_Entries for locating text and elements_.
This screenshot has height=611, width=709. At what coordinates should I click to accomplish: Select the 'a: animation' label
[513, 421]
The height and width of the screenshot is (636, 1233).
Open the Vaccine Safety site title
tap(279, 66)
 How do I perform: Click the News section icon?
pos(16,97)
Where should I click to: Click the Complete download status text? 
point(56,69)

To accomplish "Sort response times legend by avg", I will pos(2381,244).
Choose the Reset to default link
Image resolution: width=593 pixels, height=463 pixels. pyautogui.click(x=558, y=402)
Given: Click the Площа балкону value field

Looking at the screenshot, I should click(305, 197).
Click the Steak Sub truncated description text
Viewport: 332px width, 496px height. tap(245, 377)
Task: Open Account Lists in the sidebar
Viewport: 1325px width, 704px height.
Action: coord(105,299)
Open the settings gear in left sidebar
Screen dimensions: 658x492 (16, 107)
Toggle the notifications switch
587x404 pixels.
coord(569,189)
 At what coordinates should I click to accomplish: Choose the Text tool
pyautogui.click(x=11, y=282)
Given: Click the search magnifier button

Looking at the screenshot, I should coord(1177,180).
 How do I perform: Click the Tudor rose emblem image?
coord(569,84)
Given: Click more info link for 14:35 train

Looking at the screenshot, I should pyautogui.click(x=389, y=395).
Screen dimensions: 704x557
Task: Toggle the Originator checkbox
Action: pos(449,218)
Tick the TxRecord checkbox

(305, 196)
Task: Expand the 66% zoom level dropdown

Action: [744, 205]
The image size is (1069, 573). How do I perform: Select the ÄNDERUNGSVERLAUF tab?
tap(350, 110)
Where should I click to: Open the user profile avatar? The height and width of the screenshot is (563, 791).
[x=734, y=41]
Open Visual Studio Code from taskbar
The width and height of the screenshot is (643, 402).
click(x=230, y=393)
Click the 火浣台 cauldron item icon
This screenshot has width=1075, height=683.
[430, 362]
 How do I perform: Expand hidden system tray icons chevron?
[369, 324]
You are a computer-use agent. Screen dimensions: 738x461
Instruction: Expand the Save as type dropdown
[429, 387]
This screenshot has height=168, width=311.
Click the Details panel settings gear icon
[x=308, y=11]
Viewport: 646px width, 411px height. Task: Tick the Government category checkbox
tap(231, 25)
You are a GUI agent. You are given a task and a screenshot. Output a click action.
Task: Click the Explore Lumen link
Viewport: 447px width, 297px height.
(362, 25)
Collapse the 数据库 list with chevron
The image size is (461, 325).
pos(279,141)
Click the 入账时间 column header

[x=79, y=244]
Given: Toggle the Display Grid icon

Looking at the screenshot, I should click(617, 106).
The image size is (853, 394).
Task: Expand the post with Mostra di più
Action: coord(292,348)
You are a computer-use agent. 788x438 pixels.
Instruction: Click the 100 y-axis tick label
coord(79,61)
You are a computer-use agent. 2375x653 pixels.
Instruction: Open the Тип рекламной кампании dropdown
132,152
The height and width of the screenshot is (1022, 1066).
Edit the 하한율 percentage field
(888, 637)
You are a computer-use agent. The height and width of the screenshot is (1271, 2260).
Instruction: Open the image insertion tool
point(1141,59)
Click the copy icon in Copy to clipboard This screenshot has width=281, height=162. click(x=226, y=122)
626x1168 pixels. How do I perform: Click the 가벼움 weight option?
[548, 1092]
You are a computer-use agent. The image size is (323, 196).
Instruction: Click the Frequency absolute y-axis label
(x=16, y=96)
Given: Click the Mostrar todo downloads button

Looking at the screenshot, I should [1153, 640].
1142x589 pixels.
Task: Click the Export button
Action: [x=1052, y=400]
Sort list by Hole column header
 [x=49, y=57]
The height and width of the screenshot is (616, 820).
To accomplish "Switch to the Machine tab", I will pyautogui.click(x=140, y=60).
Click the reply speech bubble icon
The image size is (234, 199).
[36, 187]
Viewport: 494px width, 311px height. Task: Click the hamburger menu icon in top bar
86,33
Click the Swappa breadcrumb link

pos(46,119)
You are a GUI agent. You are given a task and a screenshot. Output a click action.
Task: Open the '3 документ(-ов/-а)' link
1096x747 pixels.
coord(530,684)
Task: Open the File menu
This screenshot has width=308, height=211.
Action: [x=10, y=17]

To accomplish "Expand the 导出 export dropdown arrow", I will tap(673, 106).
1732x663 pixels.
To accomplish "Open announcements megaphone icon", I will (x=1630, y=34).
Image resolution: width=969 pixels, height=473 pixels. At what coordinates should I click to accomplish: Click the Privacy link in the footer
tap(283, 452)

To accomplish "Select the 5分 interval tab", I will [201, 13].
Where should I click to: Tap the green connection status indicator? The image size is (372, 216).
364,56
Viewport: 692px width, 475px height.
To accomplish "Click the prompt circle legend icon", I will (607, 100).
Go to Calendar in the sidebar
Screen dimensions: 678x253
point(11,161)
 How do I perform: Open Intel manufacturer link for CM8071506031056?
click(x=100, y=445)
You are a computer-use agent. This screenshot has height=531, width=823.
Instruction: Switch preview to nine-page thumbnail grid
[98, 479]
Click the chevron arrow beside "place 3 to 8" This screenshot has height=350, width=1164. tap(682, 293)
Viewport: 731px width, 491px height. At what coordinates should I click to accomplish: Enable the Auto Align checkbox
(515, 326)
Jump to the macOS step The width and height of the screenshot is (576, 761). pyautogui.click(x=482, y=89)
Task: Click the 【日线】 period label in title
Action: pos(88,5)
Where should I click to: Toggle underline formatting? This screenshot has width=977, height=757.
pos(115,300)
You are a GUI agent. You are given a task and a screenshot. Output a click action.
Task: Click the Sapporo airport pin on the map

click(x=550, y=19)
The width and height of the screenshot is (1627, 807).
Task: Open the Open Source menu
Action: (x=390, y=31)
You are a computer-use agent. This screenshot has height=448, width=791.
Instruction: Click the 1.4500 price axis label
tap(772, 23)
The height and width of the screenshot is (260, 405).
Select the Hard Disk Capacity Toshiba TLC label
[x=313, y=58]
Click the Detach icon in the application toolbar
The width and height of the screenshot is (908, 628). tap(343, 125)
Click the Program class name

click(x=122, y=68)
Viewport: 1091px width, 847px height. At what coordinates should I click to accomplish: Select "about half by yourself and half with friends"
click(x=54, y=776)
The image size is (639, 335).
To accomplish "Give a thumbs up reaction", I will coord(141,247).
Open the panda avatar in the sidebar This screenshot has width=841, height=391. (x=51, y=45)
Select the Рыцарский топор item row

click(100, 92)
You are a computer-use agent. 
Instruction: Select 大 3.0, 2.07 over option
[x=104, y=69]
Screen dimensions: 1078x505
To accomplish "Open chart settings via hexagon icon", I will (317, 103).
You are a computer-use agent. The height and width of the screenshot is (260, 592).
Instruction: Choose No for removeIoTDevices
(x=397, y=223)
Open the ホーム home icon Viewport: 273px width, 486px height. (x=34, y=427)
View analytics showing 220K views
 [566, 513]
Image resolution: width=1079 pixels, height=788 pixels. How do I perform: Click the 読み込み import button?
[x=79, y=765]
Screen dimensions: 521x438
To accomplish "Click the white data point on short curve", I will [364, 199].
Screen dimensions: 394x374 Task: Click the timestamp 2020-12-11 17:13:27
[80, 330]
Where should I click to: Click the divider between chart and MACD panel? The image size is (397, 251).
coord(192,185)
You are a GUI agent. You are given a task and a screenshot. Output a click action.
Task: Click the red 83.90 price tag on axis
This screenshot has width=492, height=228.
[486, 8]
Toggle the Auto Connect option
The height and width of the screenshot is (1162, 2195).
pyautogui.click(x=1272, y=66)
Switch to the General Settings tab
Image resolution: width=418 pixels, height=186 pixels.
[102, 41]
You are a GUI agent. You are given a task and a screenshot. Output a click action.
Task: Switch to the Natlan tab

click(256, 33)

_What is required_. Please rewrite the data above with every "Where should I click to" swapped for "Which spot should I click to" and everything else left unchanged.

_Result below_.
This screenshot has height=611, width=709. At what coordinates should I click to accomplish: Select the 'a: animation' label
[513, 421]
The height and width of the screenshot is (636, 1233).
Open the Vaccine Safety site title
tap(279, 66)
 How do I perform: Click the News section icon?
pos(16,97)
Which spot should I click to: Click the Complete download status text? 
point(56,69)

To accomplish "Sort response times legend by avg", I will pos(2381,244).
Choose the Reset to default link
Image resolution: width=593 pixels, height=463 pixels. pyautogui.click(x=558, y=402)
Given: Click the Площа балкону value field

Looking at the screenshot, I should click(305, 197).
Click the Steak Sub truncated description text
Viewport: 332px width, 496px height. tap(245, 377)
Task: Open Account Lists in the sidebar
Viewport: 1325px width, 704px height.
Action: coord(105,299)
Open the settings gear in left sidebar
Screen dimensions: 658x492 (16, 107)
Toggle the notifications switch
587x404 pixels.
coord(569,189)
 At what coordinates should I click to accomplish: Choose the Text tool
pyautogui.click(x=11, y=282)
Given: Click the search magnifier button

Looking at the screenshot, I should coord(1177,180).
 How do I perform: Click the Tudor rose emblem image?
coord(569,84)
Given: Click more info link for 14:35 train

Looking at the screenshot, I should pyautogui.click(x=389, y=395).
Screen dimensions: 704x557
Task: Toggle the Originator checkbox
Action: pos(449,218)
Tick the TxRecord checkbox

(305, 196)
Task: Expand the 66% zoom level dropdown

Action: [744, 205]
The image size is (1069, 573). How do I perform: Select the ÄNDERUNGSVERLAUF tab?
tap(350, 110)
Which spot should I click to: Open the user profile avatar? The height and width of the screenshot is (563, 791).
[x=734, y=41]
Open Visual Studio Code from taskbar
The width and height of the screenshot is (643, 402).
click(x=230, y=393)
Click the 火浣台 cauldron item icon
This screenshot has width=1075, height=683.
[430, 362]
 How do I perform: Expand hidden system tray icons chevron?
[369, 324]
You are a computer-use agent. Screen dimensions: 738x461
Instruction: Expand the Save as type dropdown
[429, 387]
This screenshot has height=168, width=311.
Click the Details panel settings gear icon
[x=308, y=11]
Viewport: 646px width, 411px height. Task: Tick the Government category checkbox
tap(231, 25)
You are a GUI agent. You are given a task and a screenshot. Output a click action.
Task: Click the Explore Lumen link
Viewport: 447px width, 297px height.
(362, 25)
Collapse the 数据库 list with chevron
The image size is (461, 325).
pos(279,141)
Click the 入账时间 column header

[x=79, y=244]
Given: Toggle the Display Grid icon

Looking at the screenshot, I should click(617, 106).
The image size is (853, 394).
Task: Expand the post with Mostra di più
Action: coord(292,348)
You are a computer-use agent. 788x438 pixels.
Instruction: Click the 100 y-axis tick label
coord(79,61)
You are a computer-use agent. 2375x653 pixels.
Instruction: Open the Тип рекламной кампании dropdown
132,152
The height and width of the screenshot is (1022, 1066).
Edit the 하한율 percentage field
(888, 637)
You are a computer-use agent. The height and width of the screenshot is (1271, 2260).
Instruction: Open the image insertion tool
point(1141,59)
Click the copy icon in Copy to clipboard This screenshot has width=281, height=162. click(x=226, y=122)
626x1168 pixels. How do I perform: Click the 가벼움 weight option?
[548, 1092]
You are a computer-use agent. The image size is (323, 196).
Instruction: Click the Frequency absolute y-axis label
(x=16, y=96)
Given: Click the Mostrar todo downloads button

Looking at the screenshot, I should [1153, 640].
1142x589 pixels.
Task: Click the Export button
Action: [x=1052, y=400]
Sort list by Hole column header
 [x=49, y=57]
The height and width of the screenshot is (616, 820).
To accomplish "Switch to the Machine tab", I will pyautogui.click(x=140, y=60).
Click the reply speech bubble icon
The image size is (234, 199).
[36, 187]
Viewport: 494px width, 311px height. Task: Click the hamburger menu icon in top bar
86,33
Click the Swappa breadcrumb link

pos(46,119)
You are a GUI agent. You are given a task and a screenshot. Output a click action.
Task: Open the '3 документ(-ов/-а)' link
1096x747 pixels.
coord(530,684)
Task: Open the File menu
This screenshot has width=308, height=211.
Action: [x=10, y=17]

To accomplish "Expand the 导出 export dropdown arrow", I will tap(673, 106).
1732x663 pixels.
To accomplish "Open announcements megaphone icon", I will (x=1630, y=34).
Image resolution: width=969 pixels, height=473 pixels. At what coordinates should I click to accomplish: Click the Privacy link in the footer
tap(283, 452)

To accomplish "Select the 5分 interval tab", I will [201, 13].
Which spot should I click to: Tap the green connection status indicator? The image size is (372, 216).
364,56
Viewport: 692px width, 475px height.
To accomplish "Click the prompt circle legend icon", I will (607, 100).
Go to Calendar in the sidebar
Screen dimensions: 678x253
point(11,161)
 How do I perform: Open Intel manufacturer link for CM8071506031056?
click(x=100, y=445)
You are a computer-use agent. This screenshot has height=531, width=823.
Instruction: Switch preview to nine-page thumbnail grid
[98, 479]
Click the chevron arrow beside "place 3 to 8" This screenshot has height=350, width=1164. tap(682, 293)
Viewport: 731px width, 491px height. At what coordinates should I click to accomplish: Enable the Auto Align checkbox
(515, 326)
Jump to the macOS step The width and height of the screenshot is (576, 761). pyautogui.click(x=482, y=89)
Task: Click the 【日线】 period label in title
Action: pos(88,5)
Which spot should I click to: Toggle underline formatting? This screenshot has width=977, height=757.
pos(115,300)
You are a GUI agent. You are given a task and a screenshot. Output a click action.
Task: Click the Sapporo airport pin on the map

click(x=550, y=19)
The width and height of the screenshot is (1627, 807).
Task: Open the Open Source menu
Action: (x=390, y=31)
You are a computer-use agent. This screenshot has height=448, width=791.
Instruction: Click the 1.4500 price axis label
tap(772, 23)
The height and width of the screenshot is (260, 405).
Select the Hard Disk Capacity Toshiba TLC label
[x=313, y=58]
Click the Detach icon in the application toolbar
The width and height of the screenshot is (908, 628). tap(343, 125)
Click the Program class name

click(x=122, y=68)
Viewport: 1091px width, 847px height. At what coordinates should I click to accomplish: Select "about half by yourself and half with friends"
click(x=54, y=776)
The image size is (639, 335).
To accomplish "Give a thumbs up reaction", I will coord(141,247).
Open the panda avatar in the sidebar This screenshot has width=841, height=391. (x=51, y=45)
Select the Рыцарский топор item row

click(100, 92)
You are a computer-use agent. 
Instruction: Select 大 3.0, 2.07 over option
[x=104, y=69]
Screen dimensions: 1078x505
To accomplish "Open chart settings via hexagon icon", I will (317, 103).
You are a computer-use agent. The height and width of the screenshot is (260, 592).
Instruction: Choose No for removeIoTDevices
(x=397, y=223)
Open the ホーム home icon Viewport: 273px width, 486px height. (x=34, y=427)
View analytics showing 220K views
 [566, 513]
Image resolution: width=1079 pixels, height=788 pixels. How do I perform: Click the 読み込み import button?
[x=79, y=765]
Screen dimensions: 521x438
To accomplish "Click the white data point on short curve", I will [364, 199].
Screen dimensions: 394x374 Task: Click the timestamp 2020-12-11 17:13:27
[80, 330]
Which spot should I click to: Click the divider between chart and MACD panel? The image size is (397, 251).
coord(192,185)
You are a GUI agent. You are given a task and a screenshot. Output a click action.
Task: Click the red 83.90 price tag on axis
This screenshot has width=492, height=228.
[486, 8]
Toggle the Auto Connect option
The height and width of the screenshot is (1162, 2195).
pyautogui.click(x=1272, y=66)
Switch to the General Settings tab
Image resolution: width=418 pixels, height=186 pixels.
[102, 41]
You are a GUI agent. You are given a task and a screenshot. Output a click action.
Task: Switch to the Natlan tab

click(256, 33)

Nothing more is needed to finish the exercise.